| Required task |
Please pick out and copy every line in the entries below that contains the string "width".
--- Start of Data shown ---
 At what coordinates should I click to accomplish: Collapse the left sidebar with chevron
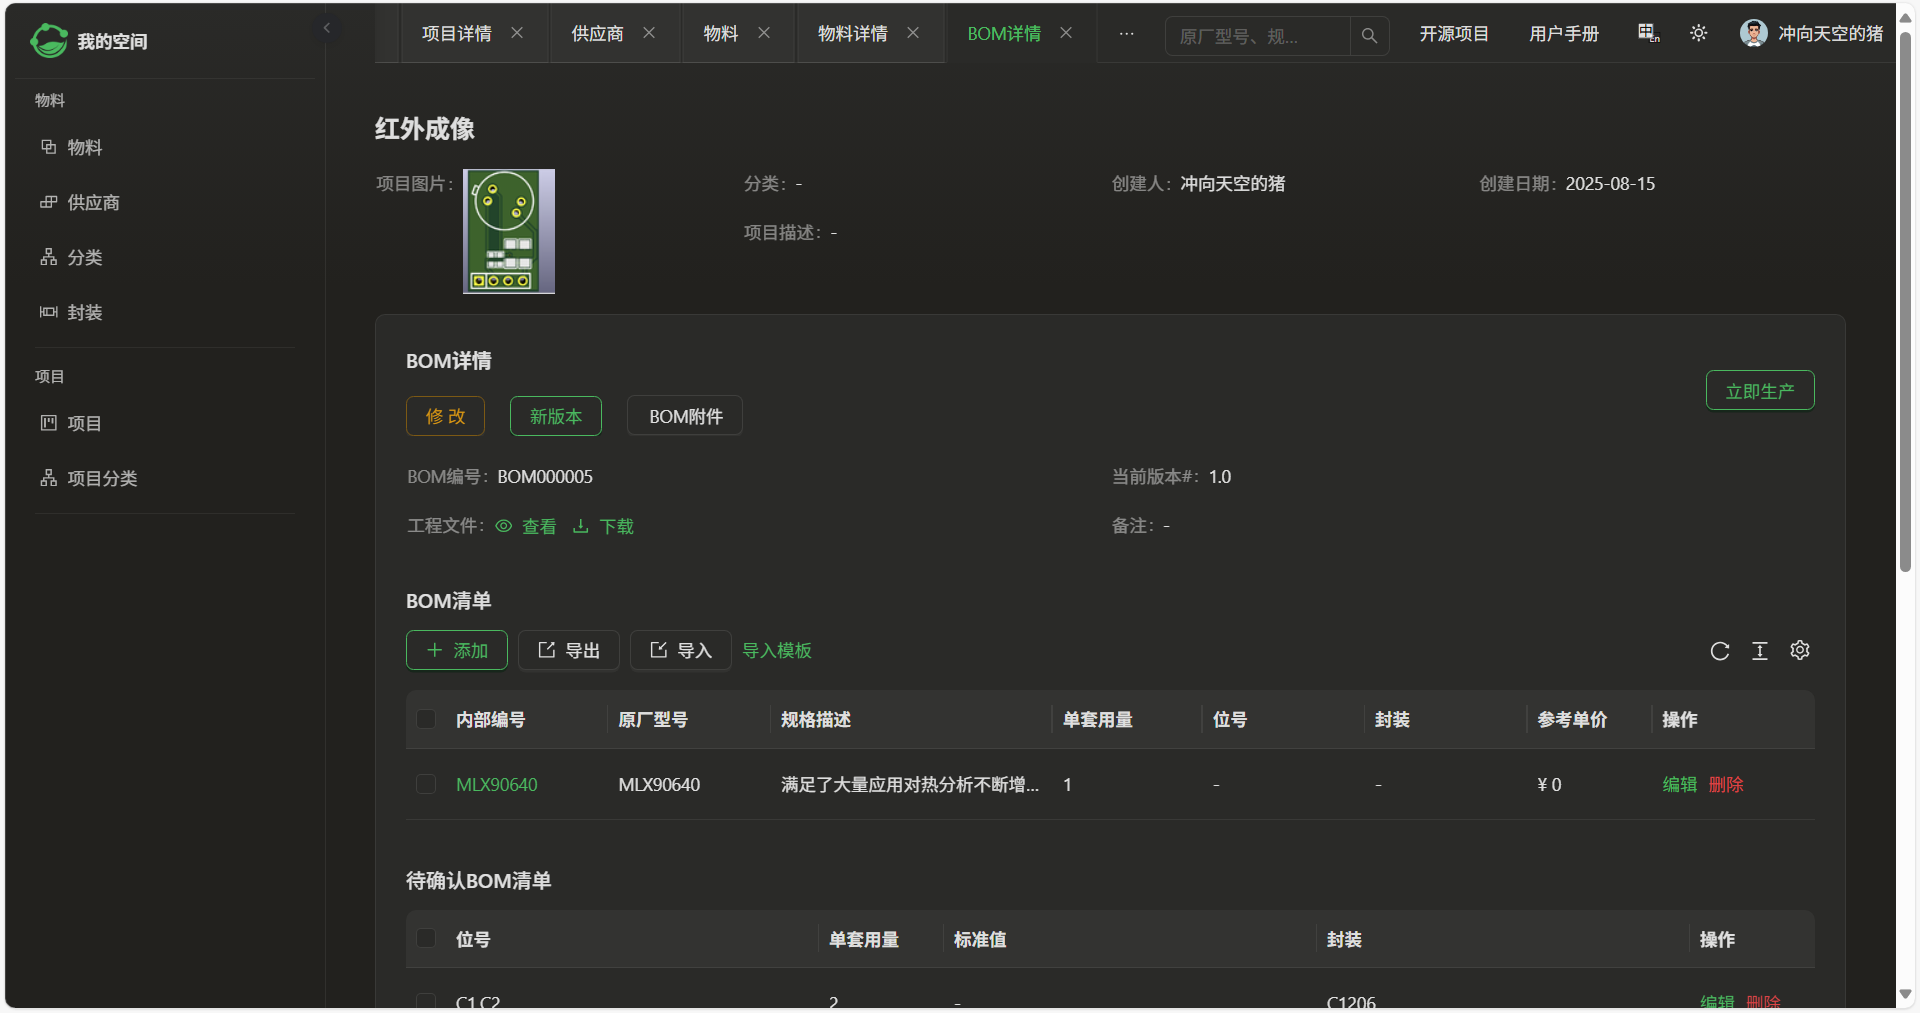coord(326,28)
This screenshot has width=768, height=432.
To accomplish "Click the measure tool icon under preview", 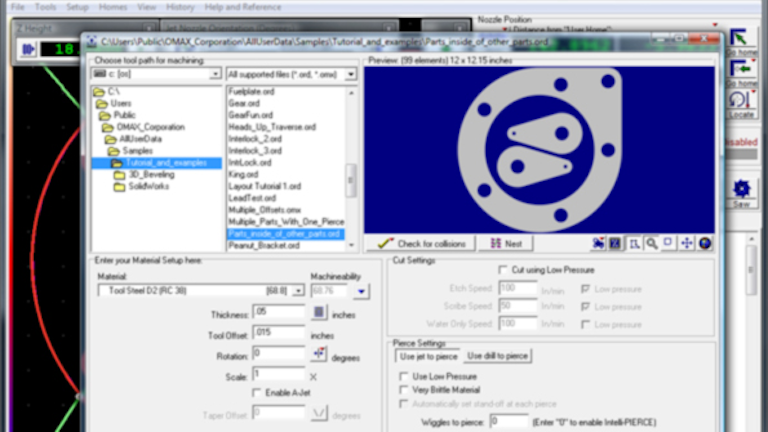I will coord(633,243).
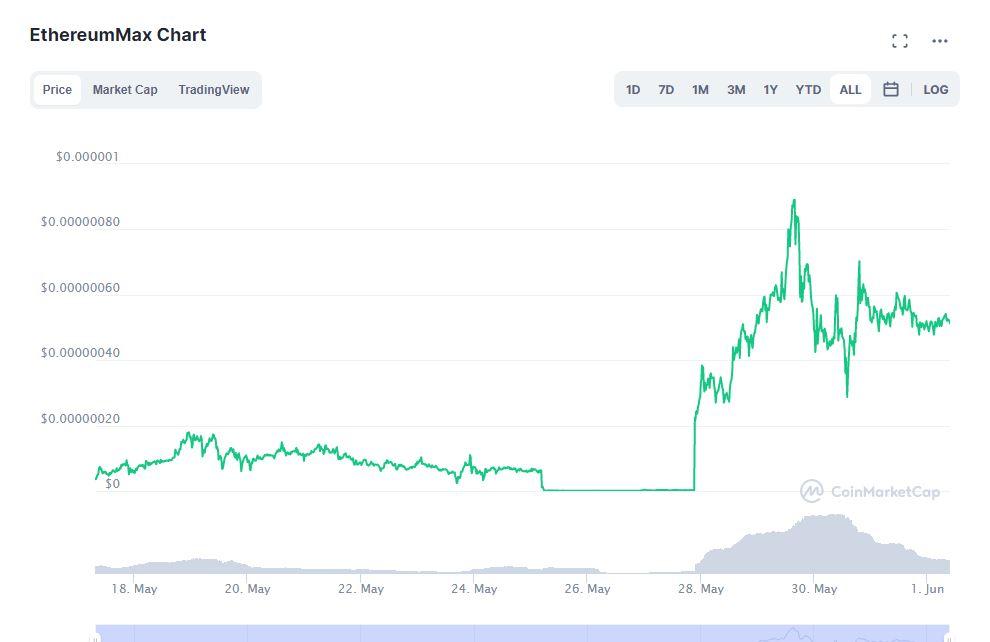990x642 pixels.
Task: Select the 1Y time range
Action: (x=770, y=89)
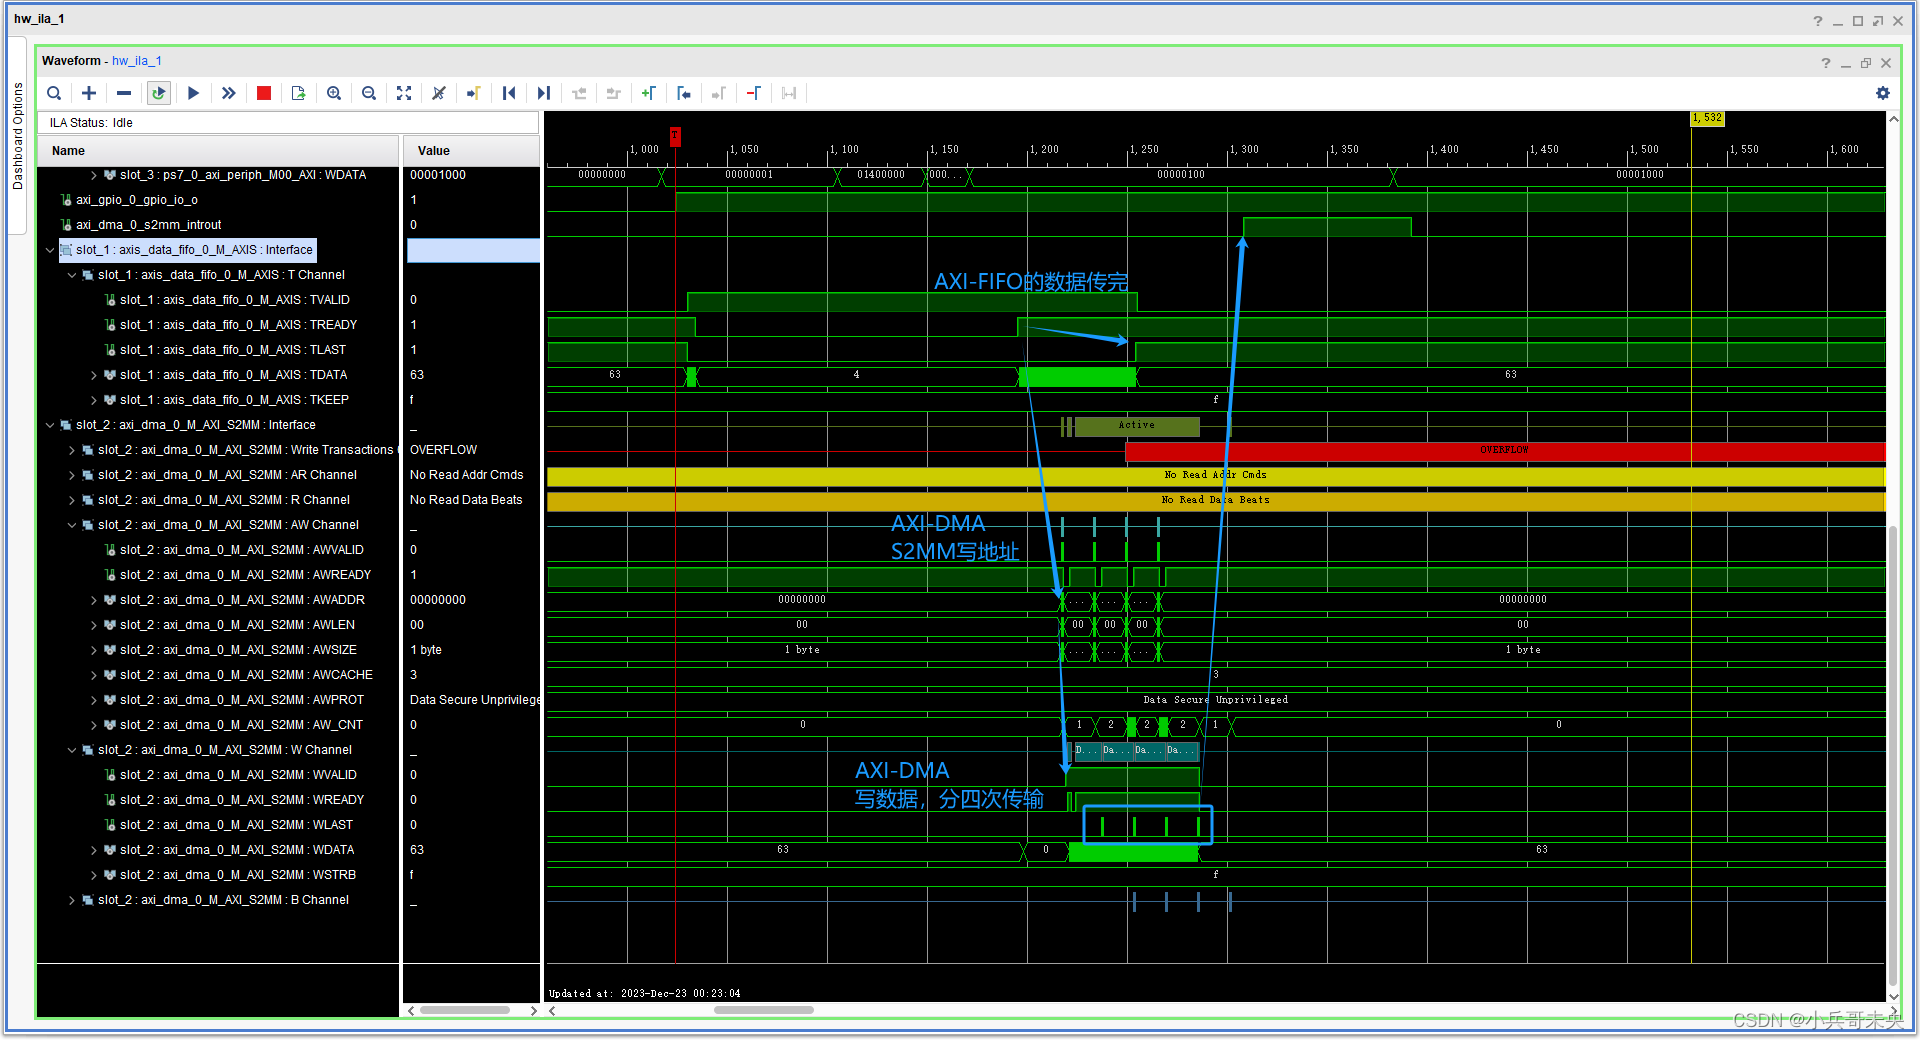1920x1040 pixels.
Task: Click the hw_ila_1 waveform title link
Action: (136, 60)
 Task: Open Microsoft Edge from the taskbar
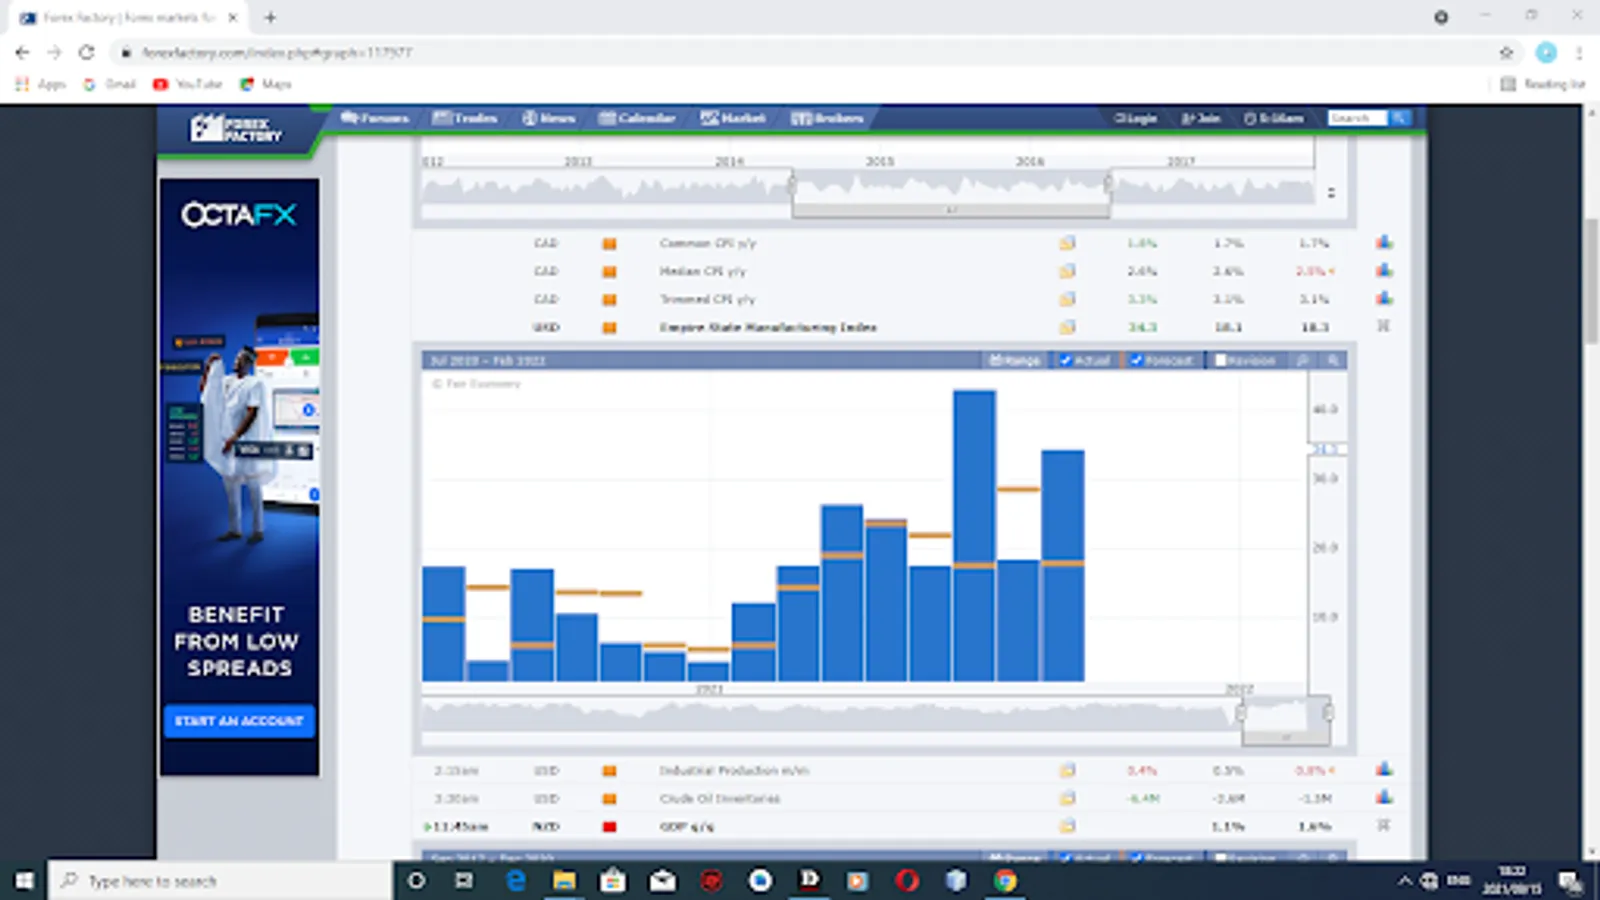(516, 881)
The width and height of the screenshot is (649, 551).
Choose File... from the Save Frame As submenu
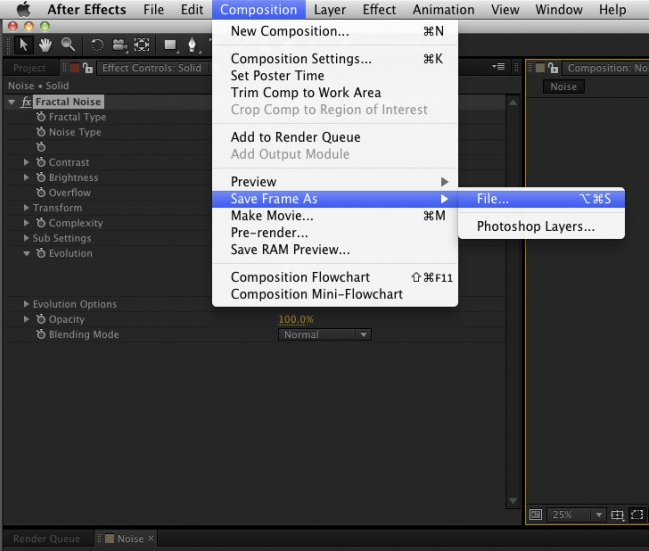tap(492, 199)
--- End of Data shown ---
| Task output |
This screenshot has width=768, height=432.
The width and height of the screenshot is (649, 551).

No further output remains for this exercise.